Adventurers, this is the moral of this adventure: No matter how much you procrastinate, that first improv class is going to be a huge downer, because only two people show up. But at least you did it. Also, you are me in this scenario.

Adventure Accomplished!


Thursday, June 14, 2012

Moments of Weakness: Rules of the Road

When the City of Logan (I capitalize "City" because I refer to the shadowy government of Logan and not her fair people) put in a roundabout, people were so terrified that the local newspaper had to publish a diagram of how to navigate this exciting feature. Literally, the following (literally):



This was on the front page of the newspaper. Famine in Africa? Forget it! I have a roundabout to worry about! This is an enemy occupation and the enemy is circular!


People were not amused. Apparently change is not something that we deal with well in Logan, Utah, which is where I live in America (AMERica!). But we soldier on, pulling timidly into the roundabout like meerkats (not mere cats, that's entirely different) peeking out from their holes, just knowing that this will be the day the lioness tracks them down, snatches them, and snuggles them to death.

She is clingy, and that is the worst thing.

Tangent fully explored, I return to my point. Traffic is terrifying, and so most people avoid learning about how to participate in it correctly because ignorance is the best defense. The trouble is, this leads to lots and lots of destruction on the road because people don't think much about how their choices will affect the future. DEATH?!?! Probably.

THIS IS WHAT HAPPENS WHEN YOU TURN RIGHT AT A "DO NOT TURN RIGHT" SIGN


This morning I almost had the opportunity to participate in, not one, but two car wrecks. The first experience was at a two-way stop, and the second was at a four-way stop. I will tell you about the second one first, because it is boring.

Some chump in a van decided when I was halfway through the intersection that maybe he did have the right of way after all. The end.

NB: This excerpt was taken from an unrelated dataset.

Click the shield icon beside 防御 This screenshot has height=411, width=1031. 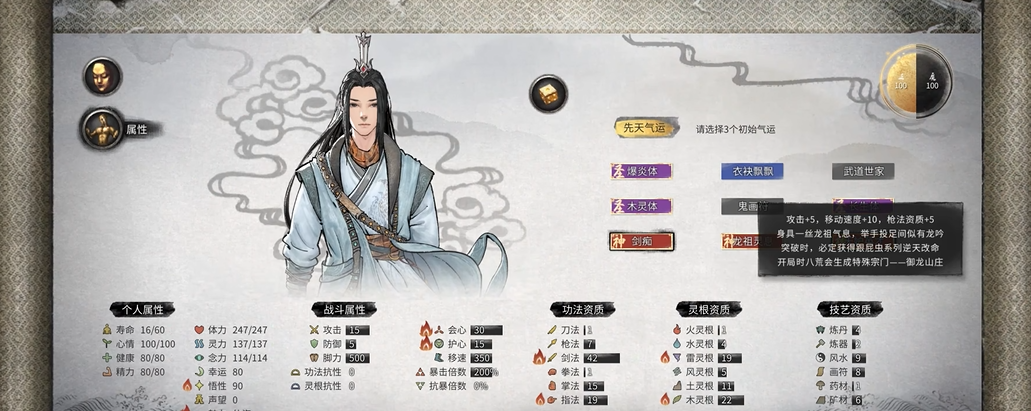coord(314,344)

Back to the better story at the two-way stop. I approached the intersection on the road with no stop sign (the stop-signless street, if you will) and was fully prepared to keep driving. But a man who had stopped at to my right at the stop sign (which is a sign at which you are meant to stop, I have heard) decided that, as today was probably his birthday, the rules of a two-way stop no longer applied. He pulled through, not seeing me just feet from enacting the dreaded t-bone.

 Delicious, but no...


No! But I respect your music, and, uh, rest in peace?


There! There it is!

But here, fellow adventurers, is my moment of weakness: I didn't honk my horn. I have never honked my horn. 

I come from a legacy of horn-honking, really laying into it too. I grew up going on road trips where my dad always used one hand for steering and the other for honking. I learned beautiful phrases like, "Brain-Dead Bozo-Lip," and, "Geekburger." The sound of our family car horn honking is second only to the sound of a child's cries on my nostalgic sounds list.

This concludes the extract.